Reviewed by Linda C. Brinson
THE RECKONING. By John Grisham. Random House Audio. 18 hours; 15 CDs. Read by Michael Beck. $45. Also available in print from Doubleday.
As John Grisham’s latest novel opens, Pete Banning, a highly decorated World War II hero, family man and scion of a respected cotton-farming family in northern Mississippi, decides he can’t put off what he must do any longer. Methodically, he drives into the small town of Clanton near his family’s farm, walks into the study of the the Methodist Church, and shoots dead the pastor, his longtime friend Dexter Bell.
When the sheriff comes for him, Pete goes quietly to jail. And quiet continues to be the operative word for Pete, who steadfastly refuses to say anything about the crime other than acknowledge that yes, he did it, and he knew what he was doing. He lets his old friend, the family’s lawyer, represent him, but he refuses either to explain his motivation or to plead insanity, his only possible defense.

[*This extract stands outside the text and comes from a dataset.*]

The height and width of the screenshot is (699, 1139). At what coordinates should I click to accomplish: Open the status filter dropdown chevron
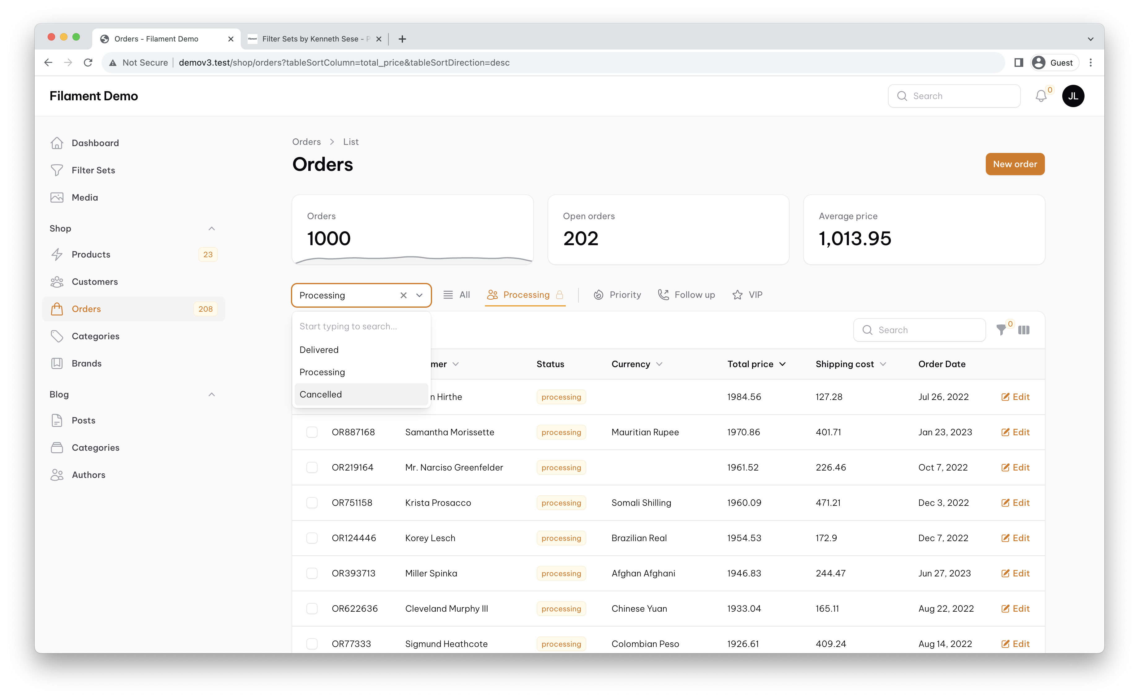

Pete’s wife has been in an insane asylum since he had her committed months earlier, and their two children are away at college, where he orders them to stay. His only emotional support is his crusty sister, who lives alone on her half of the family farm.
It’s the fall of 1946, and Pete hasn’t long been home from World War II. For much of the war, he was missing and presumed dead in the Philippines, and he returned with serious wounds that required months of hospitalization and rehab.
A considerable chunk of the book is classic Grisham courtroom procedure and legal machinations, as his lawyers grasp at any straw to save his life or at least delay his execution, and eventually, try to save the family farm and home from legal claims.
As all this plays out, we come to know Pete’s family – his sister and children, and gradually, his wife.
Pete, though, remains mostly an enigma, who continues to insist: “I have nothing to say.”
Interspersed with the story of the legal battles and their effects on the family are the most gripping parts of the book, the story of what Pete experienced during the war. In a departure from his usual fare, Grisham gives us the vivid and unforgettable story of desperation, heroism and survival. Pete survived the Bataan death march and the starvation and other cruelties in a Japanese prisoner-of-war camp. Eventually, after more harrowing experiences, he becomes one of the many guerrilla fighters living in the jungle and mounting daring attacks on the Japanese.
Obviously well researched, Grisham’s tale is an eye-opening lesson in World War II history for those of us who know only the lighter, sanitized version.
The legal thriller part of the book and the war story part of the book seem almostdisconnected, which may be part of what Grisham is trying to say. We want what’s hinted at to become clear – that Pete’s wartime experiences led to his seemingly inexplicable decision to murder the preacher, that PTSD was a major factor. And we want that connection to be a mitigating factor that will spare Pete and his family from the worst consequences of his actions.
But PTSD wasn’t known at that time, and the closest we come to it in this novel is people speculating that Pete “went crazy.”
The jacket says that The Reckoning is in the Southern Gothic tradition, and that’s true as far as it goes. The novel is without a doubt a tragedy, and one in which the tragic flaws are not just in the main character but also in the entire society – that of Mississippi in the 1940s, with all the poisons of entrenched racism and other prejudice, hatreds, ignorance and destructive secrets.
Ably read by Michael Beck, the audio version of the book is compelling and, especially in the war narratives, unforgettable.